Specific Purposes for Informative Speeches

After determining the information needs of your audience, it’s time to write out your specific purpose statement, which is one complete sentence that summarizes your goal for the speech. As with any presentation, your specific purpose statement for an informative talk helps you narrow your topic. It also keeps you focused as you research and compose your speech. It will eventually form the basis for your speech thesis—the sentence that identifies the central idea of your presentation for your audience.

As you write your specific purpose statement, keep in mind what your audience already knows about your speech topic. By targeting your specific purpose to the audience’s level of knowledge, you avoid information overload, which happens when the amount and nature of material exceeds listeners’ ability to process it. For example, the health care workers in Uganda keep presentations about malaria at a basic level and avoid overwhelming the villagers with unnecessary medical jargon.
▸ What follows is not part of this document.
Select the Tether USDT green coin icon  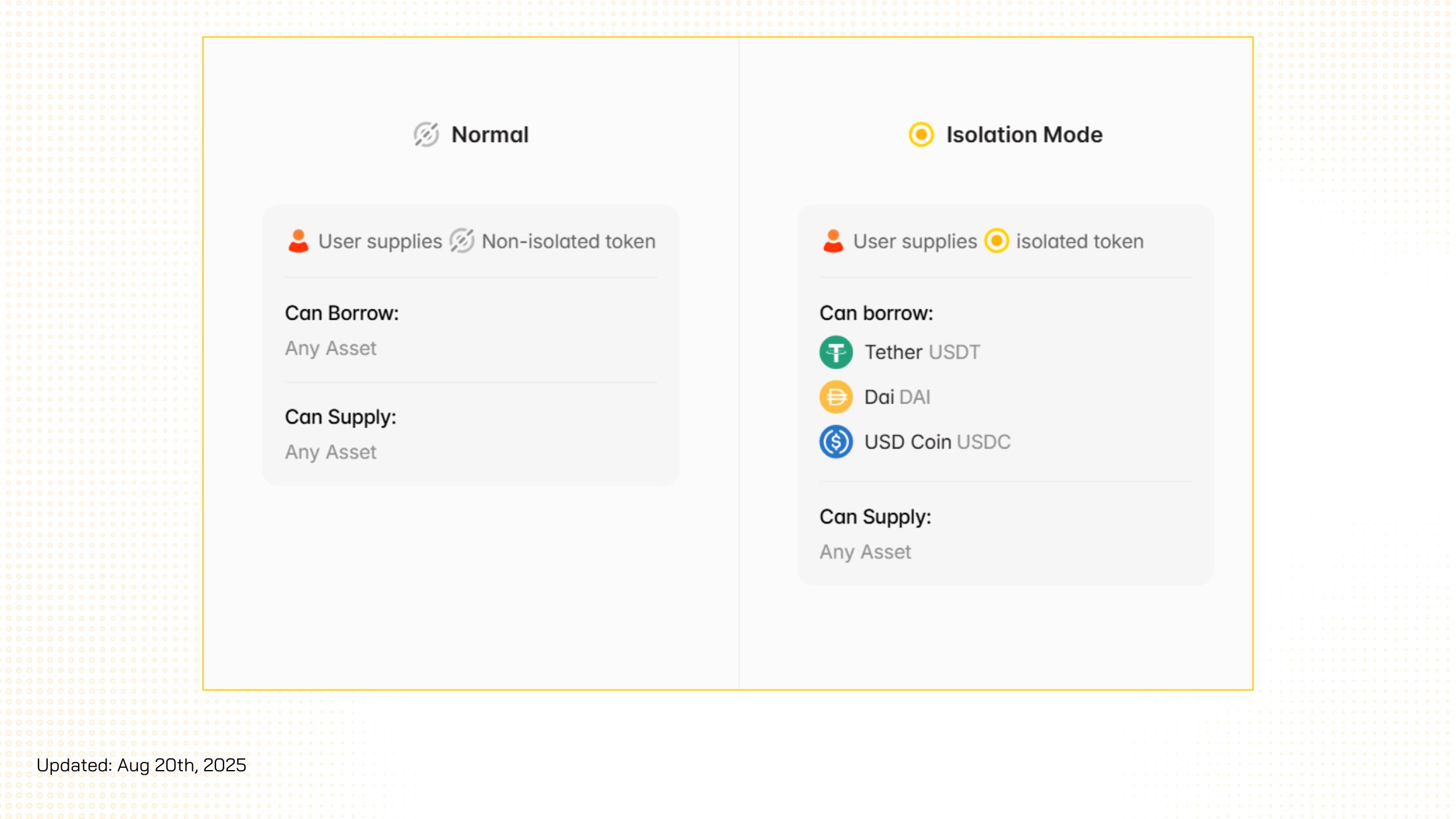tap(836, 352)
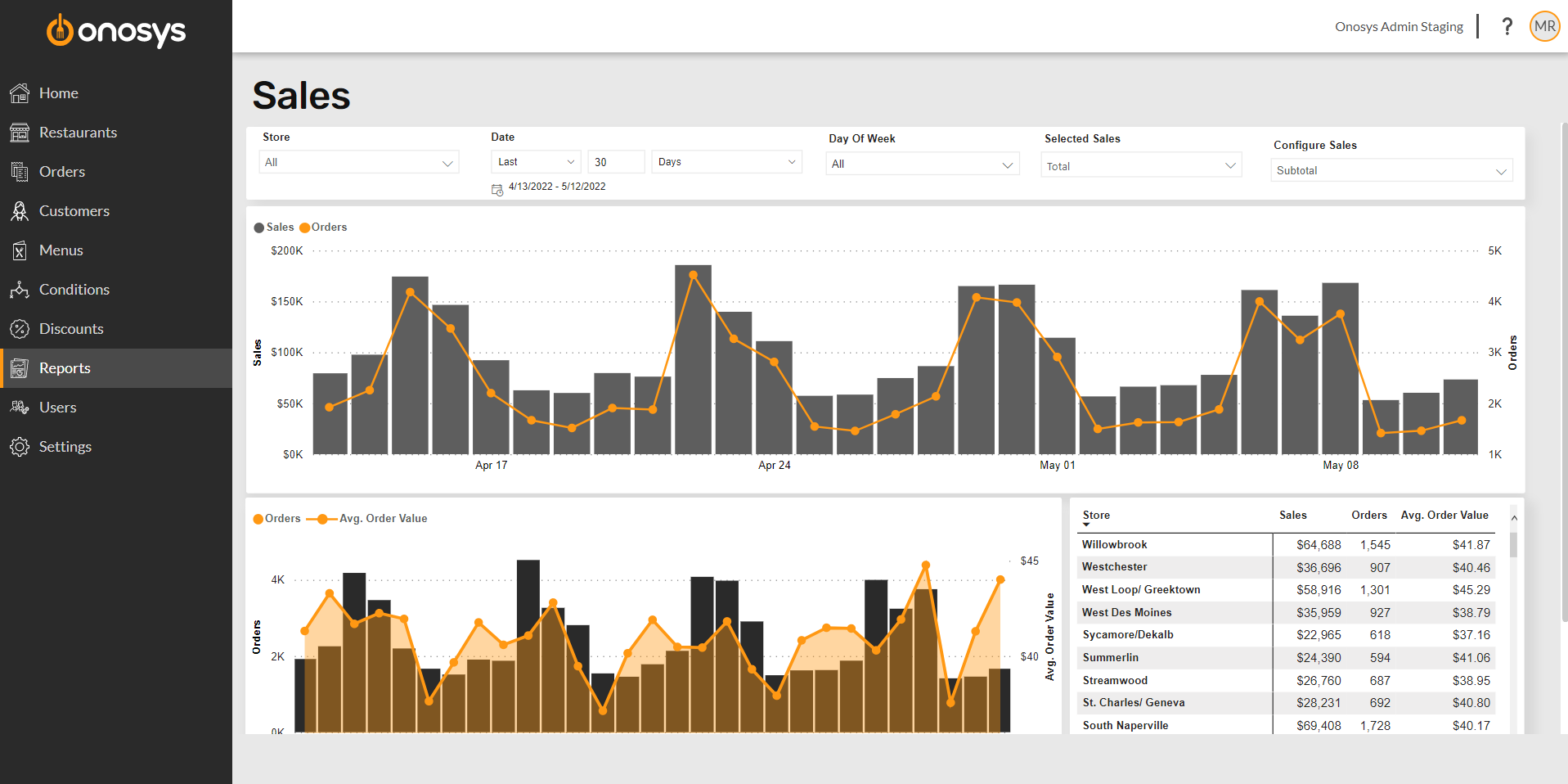Viewport: 1568px width, 784px height.
Task: Click the Restaurants storefront icon
Action: coord(20,133)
Similarly, when preparing your own speeches, use audience analysis to adapt your specific purpose statement to meet the information needs of your listeners.

You’ll also want to focus the specific purpose statement on one central idea. Suppose you’re assigned a 10-minute presentation on the Bauhaus movement for your art history class. Trying to cover the movement’s impact on typography, architecture, and other art forms would be difficult to do in the assigned time. Instead, it would be better to narrow the topic to cover the movement’s impact on just one area.

Whenever you’re preparing an informative speech, start by writing a specific purpose statement appropriate to the audience and situation. Table 16.2 shows examples of specific purpose statements for a wide range of informative speech situations. A specific purpose statement brings clarity to your speech preparation. But sticking to the general purpose of informing rather than persuading an audience can be tricky if you don’t understand how they differ.